- EXTRAIT DU DOCUMENT:
----------------------------------------
Dans le combat politique qui prend tout son sens ici, la volonté du peuple ne compte que pour du beurre malgré les discours surréalistes dans lesquels on entend clamer que le peuple veut ceci ou le peuple a décidé de cela. Neuf fois sur dix ce peuple-là est lui-même le premier surpris en apprenant ce qui aurait été sa décision. Mais tout est bon pour pérenniser un pouvoir au nom du peuple ou de réclamer le pouvoir au nom du peuple.

L’âpreté des grandes batailles et les grosses manuvres entre systèmes et partis politiques peuvent donc se comprendre. Là, l’Afrique n’invente rien. Par contre, là où elle a pu mettre son grain de sel, c’est dans la technique d’influence des rapports entre les hommes politiques, et cela au point d’inspirer certains Européens. Combien de fois, en effet, des leaders politiques européens n’ont-ils pas succombé à la tentation de consulter un marabout pour connaître leur avenir politique ?
----------------------------------------
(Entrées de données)
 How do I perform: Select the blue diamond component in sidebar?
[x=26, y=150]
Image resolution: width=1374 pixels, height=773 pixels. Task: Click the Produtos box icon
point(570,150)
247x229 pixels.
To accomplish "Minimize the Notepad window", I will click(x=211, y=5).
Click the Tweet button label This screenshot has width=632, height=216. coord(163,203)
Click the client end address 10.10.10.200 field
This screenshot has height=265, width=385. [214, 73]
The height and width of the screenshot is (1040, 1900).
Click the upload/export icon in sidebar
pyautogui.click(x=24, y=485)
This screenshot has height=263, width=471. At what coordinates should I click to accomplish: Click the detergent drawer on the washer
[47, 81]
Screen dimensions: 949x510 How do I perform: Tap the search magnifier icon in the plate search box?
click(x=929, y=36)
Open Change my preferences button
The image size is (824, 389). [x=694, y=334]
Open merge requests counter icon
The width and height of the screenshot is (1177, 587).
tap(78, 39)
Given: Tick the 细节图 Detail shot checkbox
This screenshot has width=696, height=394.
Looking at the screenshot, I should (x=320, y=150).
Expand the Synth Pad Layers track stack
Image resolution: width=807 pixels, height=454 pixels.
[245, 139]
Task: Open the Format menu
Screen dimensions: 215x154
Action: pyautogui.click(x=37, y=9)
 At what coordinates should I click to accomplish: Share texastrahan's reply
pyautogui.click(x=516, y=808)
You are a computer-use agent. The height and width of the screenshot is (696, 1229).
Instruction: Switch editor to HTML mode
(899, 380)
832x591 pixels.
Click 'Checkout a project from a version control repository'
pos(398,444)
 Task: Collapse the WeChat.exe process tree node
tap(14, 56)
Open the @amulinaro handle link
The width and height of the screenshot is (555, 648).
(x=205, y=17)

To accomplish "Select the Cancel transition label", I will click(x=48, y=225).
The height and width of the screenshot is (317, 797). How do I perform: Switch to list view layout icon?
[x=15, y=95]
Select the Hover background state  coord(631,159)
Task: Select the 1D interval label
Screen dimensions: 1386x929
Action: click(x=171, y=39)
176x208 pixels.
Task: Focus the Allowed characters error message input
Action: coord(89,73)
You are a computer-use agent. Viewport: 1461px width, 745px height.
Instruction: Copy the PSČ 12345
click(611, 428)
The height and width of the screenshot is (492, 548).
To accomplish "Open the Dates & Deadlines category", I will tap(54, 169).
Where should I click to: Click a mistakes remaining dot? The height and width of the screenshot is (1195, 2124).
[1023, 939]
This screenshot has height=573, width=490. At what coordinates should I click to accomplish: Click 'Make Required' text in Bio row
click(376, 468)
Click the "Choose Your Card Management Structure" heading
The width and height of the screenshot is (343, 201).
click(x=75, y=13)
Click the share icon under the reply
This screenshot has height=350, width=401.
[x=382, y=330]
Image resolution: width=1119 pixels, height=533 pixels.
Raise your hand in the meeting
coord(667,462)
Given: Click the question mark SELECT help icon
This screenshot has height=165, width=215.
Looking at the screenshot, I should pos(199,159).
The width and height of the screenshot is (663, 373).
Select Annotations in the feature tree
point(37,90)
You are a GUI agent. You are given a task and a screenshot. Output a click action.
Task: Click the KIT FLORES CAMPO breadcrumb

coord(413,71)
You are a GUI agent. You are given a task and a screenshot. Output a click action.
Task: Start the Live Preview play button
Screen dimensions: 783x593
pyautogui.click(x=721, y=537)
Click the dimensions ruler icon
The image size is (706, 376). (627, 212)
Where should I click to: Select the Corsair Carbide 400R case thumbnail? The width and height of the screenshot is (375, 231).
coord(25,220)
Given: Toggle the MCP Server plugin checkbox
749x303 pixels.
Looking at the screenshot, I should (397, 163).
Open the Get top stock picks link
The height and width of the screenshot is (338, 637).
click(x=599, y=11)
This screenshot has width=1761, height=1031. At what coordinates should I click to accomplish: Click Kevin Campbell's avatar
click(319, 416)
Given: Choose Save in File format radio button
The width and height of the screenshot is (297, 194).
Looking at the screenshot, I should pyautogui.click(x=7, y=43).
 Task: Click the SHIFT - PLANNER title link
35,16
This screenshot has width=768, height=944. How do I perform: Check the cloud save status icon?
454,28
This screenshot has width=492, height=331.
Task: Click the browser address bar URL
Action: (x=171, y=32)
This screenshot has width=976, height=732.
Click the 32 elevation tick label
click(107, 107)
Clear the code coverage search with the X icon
----------------------------------------
- TÂCHES À FAIRE:
1. Extrayez sans aucune modification le texte complet sur la volonté du peuple en politique.
2. Dans les enregistrements, renommez "sidebar" en "side panel" sur la portion qui va du début jusqu'à la ligne contenant "pos(398,444)", incluse, et rendez uniquement ces lignes sans rien y changer d'autre.

- SOLUTIONS CI-DESSOUS:
1.
Dans le combat politique qui prend tout son sens ici, la volonté du peuple ne compte que pour du beurre malgré les discours surréalistes dans lesquels on entend clamer que le peuple veut ceci ou le peuple a décidé de cela. Neuf fois sur dix ce peuple-là est lui-même le premier surpris en apprenant ce qui aurait été sa décision. Mais tout est bon pour pérenniser un pouvoir au nom du peuple ou de réclamer le pouvoir au nom du peuple.

L’âpreté des grandes batailles et les grosses manuvres entre systèmes et partis politiques peuvent donc se comprendre. Là, l’Afrique n’invente rien. Par contre, là où elle a pu mettre son grain de sel, c’est dans la technique d’influence des rapports entre les hommes politiques, et cela au point d’inspirer certains Européens. Combien de fois, en effet, des leaders politiques européens n’ont-ils pas succombé à la tentation de consulter un marabout pour connaître leur avenir politique ?

2.
 How do I perform: Select the blue diamond component in side panel?
[x=26, y=150]
Image resolution: width=1374 pixels, height=773 pixels. Task: Click the Produtos box icon
point(570,150)
247x229 pixels.
To accomplish "Minimize the Notepad window", I will click(x=211, y=5).
Click the Tweet button label This screenshot has width=632, height=216. coord(163,203)
Click the client end address 10.10.10.200 field
This screenshot has height=265, width=385. [214, 73]
The height and width of the screenshot is (1040, 1900).
Click the upload/export icon in side panel
pyautogui.click(x=24, y=485)
This screenshot has height=263, width=471. At what coordinates should I click to accomplish: Click the detergent drawer on the washer
[47, 81]
Screen dimensions: 949x510 How do I perform: Tap the search magnifier icon in the plate search box?
click(x=929, y=36)
Open Change my preferences button
The image size is (824, 389). [x=694, y=334]
Open merge requests counter icon
The width and height of the screenshot is (1177, 587).
tap(78, 39)
Given: Tick the 细节图 Detail shot checkbox
This screenshot has width=696, height=394.
Looking at the screenshot, I should (x=320, y=150).
Expand the Synth Pad Layers track stack
Image resolution: width=807 pixels, height=454 pixels.
[245, 139]
Task: Open the Format menu
Screen dimensions: 215x154
Action: pyautogui.click(x=37, y=9)
 At what coordinates should I click to accomplish: Share texastrahan's reply
pyautogui.click(x=516, y=808)
You are a computer-use agent. The height and width of the screenshot is (696, 1229).
Instruction: Switch editor to HTML mode
(899, 380)
832x591 pixels.
Click 'Checkout a project from a version control repository'
pos(398,444)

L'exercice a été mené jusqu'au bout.